======== Given passage ========

Obviously, apartheid had plenty to do with racism but land was also at the heart of the South African struggle. This was the case even before the word “apartheid” gained currency at the time of the victory of the National Party in the 1948 elections, which ushered in an era of rule by Afrikaner nationalists that was to last for nearly half a century. (A coinage, “apartheid” meant more than separation; “separatehood,” with the same suffix as “brotherhood,” would be a possible translation if there were such a concept or word in English.) Apartheid rapidly evolved from a slogan into an ideology, one that had more ambitious goals than crude old-style segregation or supremacy. Basically it offered a promise that white South Africa could endure as a sovereign political entity for all time under Afrikaner leadership without sacrificing Christian values. That opened the door to a slew of oppressive laws and experiments in social engineering. Under the Group Areas Act, for instance, more than two million blacks and other nonwhites were forcibly moved from what were sometimes called “black spots” in areas designated as “white” to remote settlements and tribal reserves that were rebranded as “homelands.” In the process, their lands and homes were confiscated. Finally the denizens of the homelands were told they were citizens of sovereign states, that they were no longer South Africans.4 All this was in service of apartheid’s grand design.
With adjustments for the large differences in population size and land mass, it might be argued that land confiscation on the West Bank approaches the scale of these apartheid-era expropriations in South Africa. Jimmy Carter is well aware of the pattern of land confiscation there; he quotes Meron Benvenisti at length on the subject. But since he thinks apartheid in South Africa was all about race and not about land, he fails to see that it’s precisely in their systematic and stealthy grabbing of Arab land that the Israeli authorities and settlers most closely emulate the South African ancien régime. What could have been his most incisive argument in support of his provoking use of the A-word turns up in the pages of his book as little more than an aside.

======== Supplied data ========

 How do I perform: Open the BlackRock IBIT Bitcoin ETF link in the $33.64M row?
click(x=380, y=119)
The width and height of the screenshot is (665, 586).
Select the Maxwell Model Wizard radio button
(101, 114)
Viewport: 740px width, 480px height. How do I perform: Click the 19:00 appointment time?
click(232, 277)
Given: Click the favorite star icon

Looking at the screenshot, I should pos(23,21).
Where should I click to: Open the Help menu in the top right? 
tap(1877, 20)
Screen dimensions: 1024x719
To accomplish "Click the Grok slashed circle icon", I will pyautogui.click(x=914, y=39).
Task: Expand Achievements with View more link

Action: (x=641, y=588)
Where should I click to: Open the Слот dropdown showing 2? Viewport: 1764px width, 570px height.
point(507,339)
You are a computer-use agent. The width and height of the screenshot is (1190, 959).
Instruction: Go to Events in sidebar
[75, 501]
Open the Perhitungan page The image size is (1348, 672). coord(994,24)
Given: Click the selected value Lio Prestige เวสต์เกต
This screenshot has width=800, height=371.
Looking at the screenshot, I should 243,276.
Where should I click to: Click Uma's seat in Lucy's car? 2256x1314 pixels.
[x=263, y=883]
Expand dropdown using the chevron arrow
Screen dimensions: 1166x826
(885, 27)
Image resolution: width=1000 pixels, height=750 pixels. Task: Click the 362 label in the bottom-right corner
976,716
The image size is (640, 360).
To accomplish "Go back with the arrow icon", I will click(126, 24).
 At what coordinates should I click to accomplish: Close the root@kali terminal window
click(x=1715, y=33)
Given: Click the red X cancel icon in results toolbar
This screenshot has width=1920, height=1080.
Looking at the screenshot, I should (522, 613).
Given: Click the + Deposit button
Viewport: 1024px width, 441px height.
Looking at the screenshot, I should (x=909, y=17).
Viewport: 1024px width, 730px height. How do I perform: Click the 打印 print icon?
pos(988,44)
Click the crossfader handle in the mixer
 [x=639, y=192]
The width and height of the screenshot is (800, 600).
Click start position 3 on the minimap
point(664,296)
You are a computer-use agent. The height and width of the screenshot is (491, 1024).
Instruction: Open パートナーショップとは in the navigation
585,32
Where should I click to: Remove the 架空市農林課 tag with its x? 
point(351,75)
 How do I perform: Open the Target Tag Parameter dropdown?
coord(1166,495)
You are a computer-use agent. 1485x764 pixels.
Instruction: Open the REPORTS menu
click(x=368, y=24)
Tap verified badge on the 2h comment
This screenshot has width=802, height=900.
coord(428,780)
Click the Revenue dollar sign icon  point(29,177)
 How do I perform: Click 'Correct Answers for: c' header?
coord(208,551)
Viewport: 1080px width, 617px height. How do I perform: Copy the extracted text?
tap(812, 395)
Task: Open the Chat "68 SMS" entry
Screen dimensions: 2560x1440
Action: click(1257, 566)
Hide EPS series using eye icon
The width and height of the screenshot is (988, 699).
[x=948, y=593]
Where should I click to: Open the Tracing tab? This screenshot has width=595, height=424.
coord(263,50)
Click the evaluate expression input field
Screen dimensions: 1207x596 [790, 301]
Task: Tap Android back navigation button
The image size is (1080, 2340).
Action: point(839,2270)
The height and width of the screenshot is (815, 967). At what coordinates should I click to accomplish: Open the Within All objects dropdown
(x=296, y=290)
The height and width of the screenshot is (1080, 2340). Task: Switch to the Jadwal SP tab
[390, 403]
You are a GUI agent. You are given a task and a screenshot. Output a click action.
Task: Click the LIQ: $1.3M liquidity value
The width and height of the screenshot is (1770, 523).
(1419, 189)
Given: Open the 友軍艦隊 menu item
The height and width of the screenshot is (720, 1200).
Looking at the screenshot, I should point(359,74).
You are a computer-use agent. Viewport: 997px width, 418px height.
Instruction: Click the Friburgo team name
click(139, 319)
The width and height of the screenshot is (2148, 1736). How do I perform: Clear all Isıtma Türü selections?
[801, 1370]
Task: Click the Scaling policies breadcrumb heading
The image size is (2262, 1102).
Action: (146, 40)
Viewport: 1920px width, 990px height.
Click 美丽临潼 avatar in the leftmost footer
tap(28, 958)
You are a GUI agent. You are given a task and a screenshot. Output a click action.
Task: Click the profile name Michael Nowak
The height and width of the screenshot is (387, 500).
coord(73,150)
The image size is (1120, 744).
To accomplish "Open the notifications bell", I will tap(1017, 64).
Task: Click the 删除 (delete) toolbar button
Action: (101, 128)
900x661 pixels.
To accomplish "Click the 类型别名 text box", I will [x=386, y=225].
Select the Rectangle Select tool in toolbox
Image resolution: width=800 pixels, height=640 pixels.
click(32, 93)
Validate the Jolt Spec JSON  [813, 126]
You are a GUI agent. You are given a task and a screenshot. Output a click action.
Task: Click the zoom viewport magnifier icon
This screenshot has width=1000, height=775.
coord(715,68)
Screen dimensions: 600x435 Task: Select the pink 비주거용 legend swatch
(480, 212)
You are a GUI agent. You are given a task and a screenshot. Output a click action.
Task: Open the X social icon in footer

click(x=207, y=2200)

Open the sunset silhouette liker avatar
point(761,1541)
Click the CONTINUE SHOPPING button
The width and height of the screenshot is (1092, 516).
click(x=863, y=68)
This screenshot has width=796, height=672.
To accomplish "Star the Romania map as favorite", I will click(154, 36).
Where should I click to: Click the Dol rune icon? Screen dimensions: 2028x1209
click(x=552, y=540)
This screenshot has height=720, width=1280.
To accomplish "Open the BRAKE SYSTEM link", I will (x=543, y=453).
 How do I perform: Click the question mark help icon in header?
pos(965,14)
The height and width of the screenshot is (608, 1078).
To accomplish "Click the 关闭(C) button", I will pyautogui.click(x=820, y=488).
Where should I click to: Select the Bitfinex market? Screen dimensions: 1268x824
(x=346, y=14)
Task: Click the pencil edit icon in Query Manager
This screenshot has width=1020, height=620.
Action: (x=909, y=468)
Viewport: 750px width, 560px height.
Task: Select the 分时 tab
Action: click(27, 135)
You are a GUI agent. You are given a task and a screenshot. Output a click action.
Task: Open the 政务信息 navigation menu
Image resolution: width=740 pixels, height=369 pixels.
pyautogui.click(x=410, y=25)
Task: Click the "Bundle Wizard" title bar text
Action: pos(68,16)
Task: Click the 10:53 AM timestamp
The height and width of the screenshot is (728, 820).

========

> [Problems and tasks]:
A: From the records, return verbatim every line starting at the one containing "Given: Open the 友軍艦隊 menu item" and ending after the one containing "Validate the Jolt".
B: Continue the passage on apartheid and land confiscation, picking up after its last sentence.

> [Responses in order]:
A:
Given: Open the 友軍艦隊 menu item
The height and width of the screenshot is (720, 1200).
Looking at the screenshot, I should point(359,74).
You are a computer-use agent. Viewport: 997px width, 418px height.
Instruction: Click the Friburgo team name
click(139, 319)
The width and height of the screenshot is (2148, 1736). How do I perform: Clear all Isıtma Türü selections?
[801, 1370]
Task: Click the Scaling policies breadcrumb heading
The image size is (2262, 1102).
Action: (146, 40)
Viewport: 1920px width, 990px height.
Click 美丽临潼 avatar in the leftmost footer
tap(28, 958)
You are a GUI agent. You are given a task and a screenshot. Output a click action.
Task: Click the profile name Michael Nowak
The height and width of the screenshot is (387, 500).
coord(73,150)
The image size is (1120, 744).
To accomplish "Open the notifications bell", I will tap(1017, 64).
Task: Click the 删除 (delete) toolbar button
Action: (101, 128)
900x661 pixels.
To accomplish "Click the 类型别名 text box", I will [x=386, y=225].
Select the Rectangle Select tool in toolbox
Image resolution: width=800 pixels, height=640 pixels.
click(32, 93)
Validate the Jolt Spec JSON  [813, 126]

B:
There are other similarities of which Carter seems to be unaware. For instance, one of the features of apartheid in its last years as constant bureaucratic tinkering rendered the model steadily more complicated was its tendency to spin off various levels of legal status for black South Africans who were otherwise indistinguishable: some had permission (falling short of an inalienable right) to live as well as work in urban areas designated as “white”; others, called “commuters,” could work in these areas but not reside in them; still others could work and live there in single-sex hostels but not bring their families; a large residue had no permits to enter the so-called “white” areas (which were, in fact, nearly always majority black).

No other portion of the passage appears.